You are viewing a plain text version of this content. The canonical link for it is here.
Posted to user@pig.apache.org by praveenesh kumar <pr...@gmail.com> on 2012/02/10 12:22:24 UTC
Regex expression in FOREACH
Is it possible to specify regex expressions in FOREACH statement to
generate only selected columns as specified by the regex ?
Suppose I want to generate only those columns that ends with 'XYZ' , Is it
possible to do in Pig using some regex?
Thanks,
Praveenesh
Re: Regex expression in FOREACH
Posted by Alan Gates <ga...@hortonworks.com>.

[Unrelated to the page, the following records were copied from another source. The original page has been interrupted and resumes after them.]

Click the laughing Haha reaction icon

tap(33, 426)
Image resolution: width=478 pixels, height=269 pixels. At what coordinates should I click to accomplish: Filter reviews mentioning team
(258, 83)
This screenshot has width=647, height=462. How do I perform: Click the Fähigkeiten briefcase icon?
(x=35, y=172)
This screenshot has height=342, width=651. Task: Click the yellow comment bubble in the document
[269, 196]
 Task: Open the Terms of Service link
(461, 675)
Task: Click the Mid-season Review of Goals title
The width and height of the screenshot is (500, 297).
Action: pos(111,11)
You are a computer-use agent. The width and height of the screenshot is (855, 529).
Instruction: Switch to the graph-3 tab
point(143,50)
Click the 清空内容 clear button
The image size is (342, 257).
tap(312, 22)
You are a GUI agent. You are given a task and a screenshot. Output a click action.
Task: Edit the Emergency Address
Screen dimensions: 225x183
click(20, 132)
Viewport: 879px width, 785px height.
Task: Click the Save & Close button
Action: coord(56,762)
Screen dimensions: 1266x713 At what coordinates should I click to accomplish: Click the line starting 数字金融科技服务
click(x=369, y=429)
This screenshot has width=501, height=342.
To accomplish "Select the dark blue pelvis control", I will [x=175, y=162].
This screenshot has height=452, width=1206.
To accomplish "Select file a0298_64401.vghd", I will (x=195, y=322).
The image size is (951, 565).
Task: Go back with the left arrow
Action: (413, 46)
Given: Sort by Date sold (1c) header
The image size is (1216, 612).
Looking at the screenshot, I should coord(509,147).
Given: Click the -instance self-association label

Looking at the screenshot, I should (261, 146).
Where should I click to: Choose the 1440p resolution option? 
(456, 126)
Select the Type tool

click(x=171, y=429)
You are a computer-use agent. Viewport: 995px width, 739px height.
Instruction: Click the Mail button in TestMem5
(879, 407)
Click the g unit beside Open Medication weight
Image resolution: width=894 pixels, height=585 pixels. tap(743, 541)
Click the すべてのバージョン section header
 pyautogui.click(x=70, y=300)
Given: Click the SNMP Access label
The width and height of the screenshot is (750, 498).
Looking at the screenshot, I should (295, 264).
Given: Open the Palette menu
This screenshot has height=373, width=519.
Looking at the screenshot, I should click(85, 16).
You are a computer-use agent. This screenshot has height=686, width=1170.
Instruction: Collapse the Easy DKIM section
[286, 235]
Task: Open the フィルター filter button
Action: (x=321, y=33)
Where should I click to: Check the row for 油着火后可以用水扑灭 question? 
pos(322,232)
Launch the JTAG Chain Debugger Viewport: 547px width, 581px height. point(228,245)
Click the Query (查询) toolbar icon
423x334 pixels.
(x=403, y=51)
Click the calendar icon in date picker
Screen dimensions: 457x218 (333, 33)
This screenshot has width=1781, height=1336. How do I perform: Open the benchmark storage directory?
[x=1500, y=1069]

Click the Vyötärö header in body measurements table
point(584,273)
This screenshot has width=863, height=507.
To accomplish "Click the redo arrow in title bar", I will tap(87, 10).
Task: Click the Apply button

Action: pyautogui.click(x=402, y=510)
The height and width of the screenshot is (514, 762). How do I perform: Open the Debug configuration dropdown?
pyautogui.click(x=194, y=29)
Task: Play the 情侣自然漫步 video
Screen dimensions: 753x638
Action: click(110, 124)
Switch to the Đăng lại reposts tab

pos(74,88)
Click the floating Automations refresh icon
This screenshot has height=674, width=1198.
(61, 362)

Pig does not support this. But it would be easy enough to write a UDF that took the entire tuple, applied the regex to the column names from the input schema and then returned only those columns.
Alan.
On Feb 10, 2012, at 11:30 AM, praveenesh kumar wrote:
> No, this is not what I was asking for -
> I mean Suppose I have columns names like :
>
> 1. Name
> 2. Update1
> 3. Update50
> 4. Update100
> 5. Total
> 6. Description
>
> I want to generate all those columns that start with Update ?
>
> If I have small number of columns, I can do this by eyeballing. But if I
> have like 100 columns, Its kind of difficult.
> In HIVE we can do this, so as in SQL. I want to know is it possible in PIG
> also , generating columns using some kind of regex ?
>
>
> Thanks,
> Praveenesh
>
> On Fri, Feb 10, 2012 at 11:38 PM, Grig Gheorghiu
> <gr...@gmail.com>wrote:
>
>> You can use EXTRACT.
>>
>> REGISTER file:/home/hadoop/lib/pig/piggybank.jar;
>> DEFINE EXTRACT org.apache.pig.piggybank.evaluation.string.EXTRACT();
>>
>> Assume relation A contains tuples with a field called key of the form:
>>
>> id=123232|val=asdsa|
>>
>> Then you can extract the id field like this:
>>
>> B = FOREACH A GENERATE
>> FLATTEN(
>> EXTRACT(key, 'id=([^\\|]+)[\\|]*')
>> )
>> AS (
>> id: chararray
>> );
>>
>> Note that each backslash needs to be escaped, hence the \\.
>>
>> HTH,
>>
>> Grig
>> On Fri, Feb 10, 2012 at 3:22 AM, praveenesh kumar <pr...@gmail.com>
>> wrote:
>>> Is it possible to specify regex expressions in FOREACH statement to
>>> generate only selected columns as specified by the regex ?
>>>
>>> Suppose I want to generate only those columns that ends with 'XYZ' , Is
>> it
>>> possible to do in Pig using some regex?
>>>
>>> Thanks,
>>> Praveenesh
>>
Re: Regex expression in FOREACH
Posted by praveenesh kumar <pr...@gmail.com>.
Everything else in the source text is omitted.